## FRAGMENTO PROPORCIONADO
━━━━

Aquellos antropólogos, que solían estar en una biblioteca interpretando datos etnográficos recogidos por otras personas, se dieron cuenta de que había sociedades en las que, encontrándose en estadios supuestamente inferiores de evolución, las mujeres ostentaban cierto poder, incluso la posesión y transmisión de la tierra, y era a través de ellas que se transmitía la calidad de miembro del grupo – es decir, que una criatura forma parte del grupo de parentesco de su madre, y no del de su padre -. Así, pensaron que en algún momento del pasado las mujeres habrían ostentado un gran poder, y que poco a poco y a medida que la sociedad en cuestión evolucionaba, se había transferido a los hombres. Johann Jakob Bachofen (1815-1887) fue uno de los que más se ocupó de la cuestión.

━━━━

## EXTRACTO DE DATOS
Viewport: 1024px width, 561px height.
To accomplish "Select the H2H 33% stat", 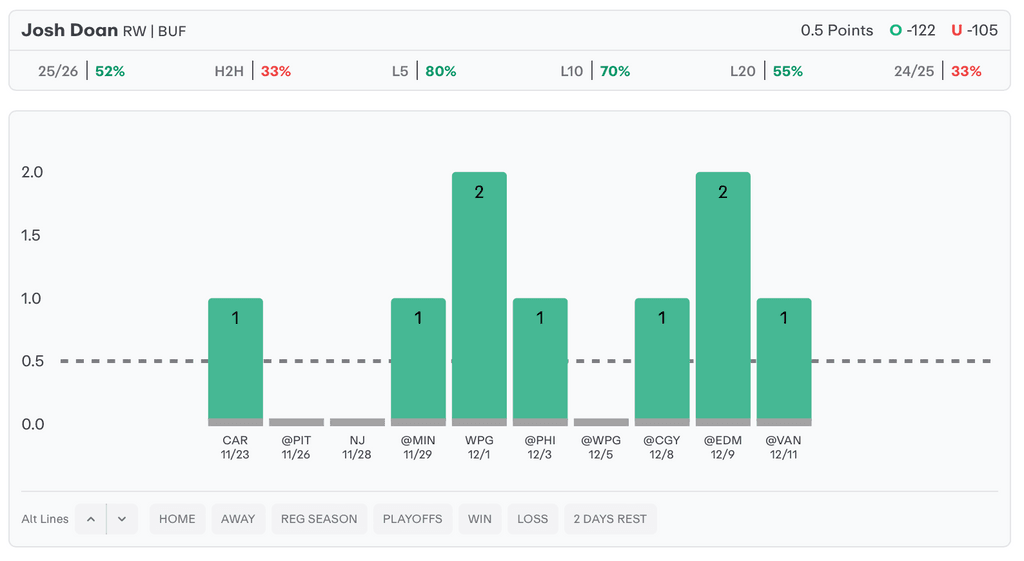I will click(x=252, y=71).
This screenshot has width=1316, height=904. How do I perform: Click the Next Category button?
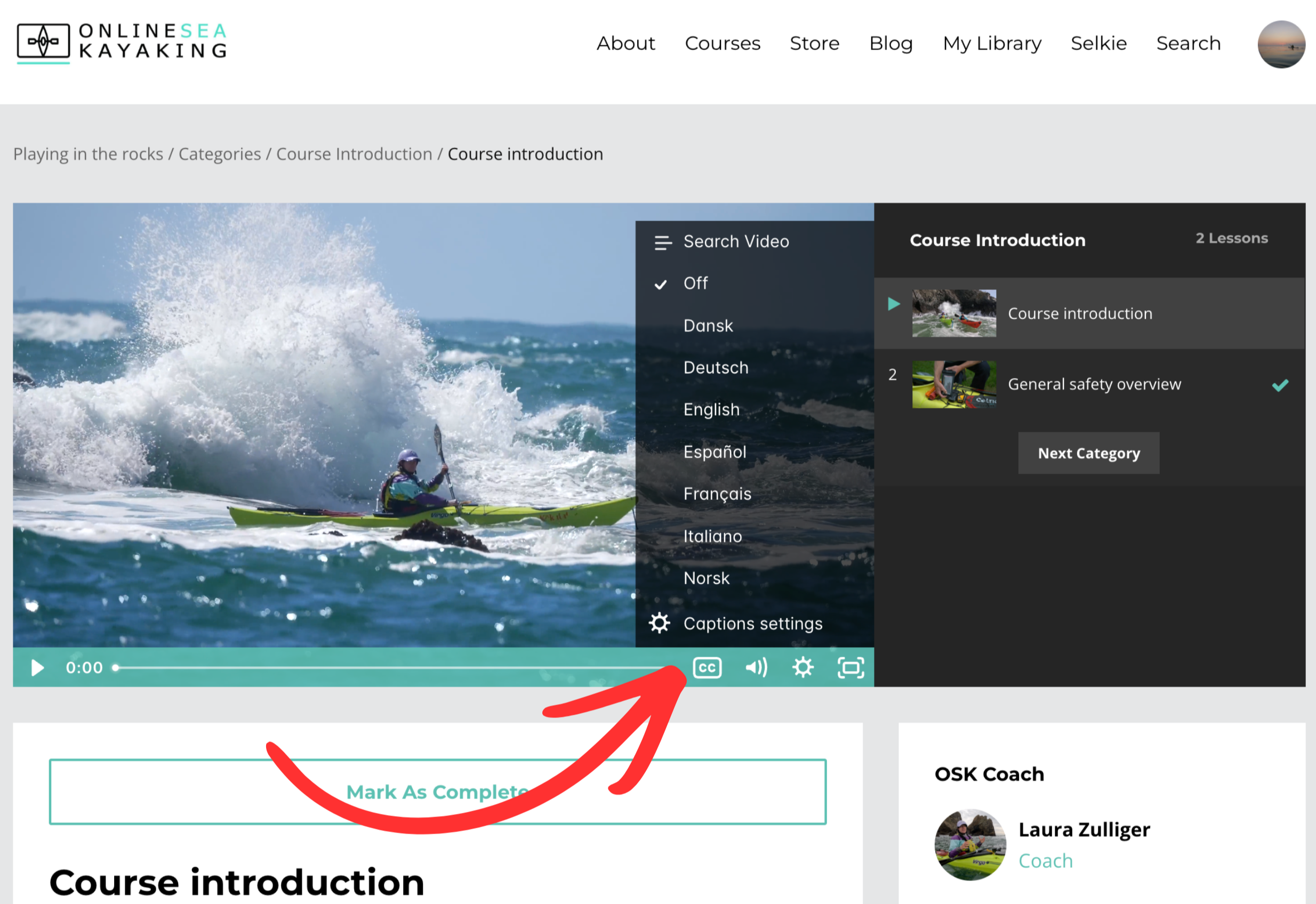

━━━━

## LA TAREA
Escribe de nuevo, completo y sin alterar nada, el fragmento proporcionado sobre los antropólogos y el poder de las mujeres.

## RESPUESTA A LA TAREA
Aquellos antropólogos, que solían estar en una biblioteca interpretando datos etnográficos recogidos por otras personas, se dieron cuenta de que había sociedades en las que, encontrándose en estadios supuestamente inferiores de evolución, las mujeres ostentaban cierto poder, incluso la posesión y transmisión de la tierra, y era a través de ellas que se transmitía la calidad de miembro del grupo – es decir, que una criatura forma parte del grupo de parentesco de su madre, y no del de su padre -. Así, pensaron que en algún momento del pasado las mujeres habrían ostentado un gran poder, y que poco a poco y a medida que la sociedad en cuestión evolucionaba, se había transferido a los hombres. Johann Jakob Bachofen (1815-1887) fue uno de los que más se ocupó de la cuestión.